Chroniques

par laurent bergnach

Le roi du bois
spectacle de Sandrine Anglade

Théâtre 71, Malakoff
- 13 octobre 2012
Le roi du bois, spectacle de Sandrine Anglade
© dr

Si Pollock, la pièce de Fabrice Melquiot présentée dans ce même théâtre en fin de saison dernière, plongeait d’emblée le public dans l’univers de la peinture [lire cette chronique du 13 mai 2012], il faut attendre la fin du Roi du bois pour que Pierre Michon mette en relation le peintre Claude Le Lorrain (ancien apprenti pâtissier né dans Les Vosges) et le jeune Gian Dominico Desiderii, un fils de métayers qui garde les troupeaux autour de Tivoli, dans l’Italie du XVIIe siècle – « La main ouverte, il fit un grand geste sur l’horizon visible, le soleil, les arbres et le palais, et c’était comme s’il montrait aussi ce qu’on ne voyait pas dans le palais, les colombes, les madones : tout cela, me dit-il, est à toi, si tu entres à mon service ». Plus d’une heure avant cette rencontre hasardeuse, l’adulte se souvient de son enfance, porcher sans importance témoin notamment de ce carrosse armorié qui traverse son univers de chênes et de fougères, dont sort une charmante pisseuse aux cuisses blanches comme n’en possèdent aucune des paysannes alentour, et de ces assemblées d’artistes, papier et mine à la main, les yeux tournés vers une maigre cascade, attachés comme des femmes à leurs travaux délicats. Mais vingt-cinq ans au service du Lorrain, comme valet et broyeur de couleurs, ne permettront pas au garçon de changer de condition sociale ; déçu dans ses rêves de conquêtes, il retrouve les bois où s’élève son seul royaume, un monde de dépit, de sang et de sanies, à l’écart d’un autre qu’il maudit désormais.

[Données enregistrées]
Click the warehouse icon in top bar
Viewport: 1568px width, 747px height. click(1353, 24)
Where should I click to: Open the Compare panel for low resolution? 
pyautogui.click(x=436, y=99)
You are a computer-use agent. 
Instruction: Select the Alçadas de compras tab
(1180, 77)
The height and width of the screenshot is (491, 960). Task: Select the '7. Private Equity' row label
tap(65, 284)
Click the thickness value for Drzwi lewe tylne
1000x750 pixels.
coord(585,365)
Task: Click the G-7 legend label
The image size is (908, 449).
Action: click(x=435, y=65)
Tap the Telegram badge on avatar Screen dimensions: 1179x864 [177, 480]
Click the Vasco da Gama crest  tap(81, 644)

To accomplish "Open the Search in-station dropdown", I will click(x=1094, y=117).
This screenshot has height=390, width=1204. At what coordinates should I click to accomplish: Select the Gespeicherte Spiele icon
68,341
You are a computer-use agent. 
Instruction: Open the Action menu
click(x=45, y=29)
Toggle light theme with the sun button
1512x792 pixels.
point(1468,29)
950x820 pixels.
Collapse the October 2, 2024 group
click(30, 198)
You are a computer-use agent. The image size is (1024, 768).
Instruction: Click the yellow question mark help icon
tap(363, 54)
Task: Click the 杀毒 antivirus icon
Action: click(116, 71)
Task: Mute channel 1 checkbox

-- À faire --
1. Selon la chronique sur Le roi du bois, combien d'années le garçon passe-t-il au service du Lorrain ?
2. Prolongez la chronique sur Le roi du bois à partir de sa dernière phrase.

-- Vos réponses --
1. Vingt-cinq ans, comme valet et broyeur de couleurs.

2.
Confié à l’excellent Jacques Bonnaffé, ce « texte sur l’inassouvissement, la frustration, l’impotence de ceux qui ont cru ou voulu être à l’égal des Dieux et qui ont fait naufrage » est mis en scène par Sandrine Anglade dans un décor de rectangles de mousseline tendue, au pied desquels des chutes de cuir (semble-t-il) s’alignent avec un rendu de feuilles mortes – une économie de moyens déjà appréciée dans L’amour des trois oranges, à Dijon, et Tamerlano à Lille [lire nos chroniques du 5 mai 2010 et du 3 octobre 2004]. Au centre de la scène se trouve l’espace réservé à la musique, « contrepoint nécessaire à la saleté du monde », confiée au soin d’un Quatuor Varèse affuté – François Galichet et Jean-Louis Constant (violons), Sylvain Séailles (alto), Thomas Ravez (violoncelle). Chaque instrumentiste pourra quitter sa chaise pour jouer en haut de scène ou isolé en touche. Le cinquième musicien se nomme Michaël Oppert, qui parle et chante de sa voix claire d’enfant (vocalises ou Ave Maria).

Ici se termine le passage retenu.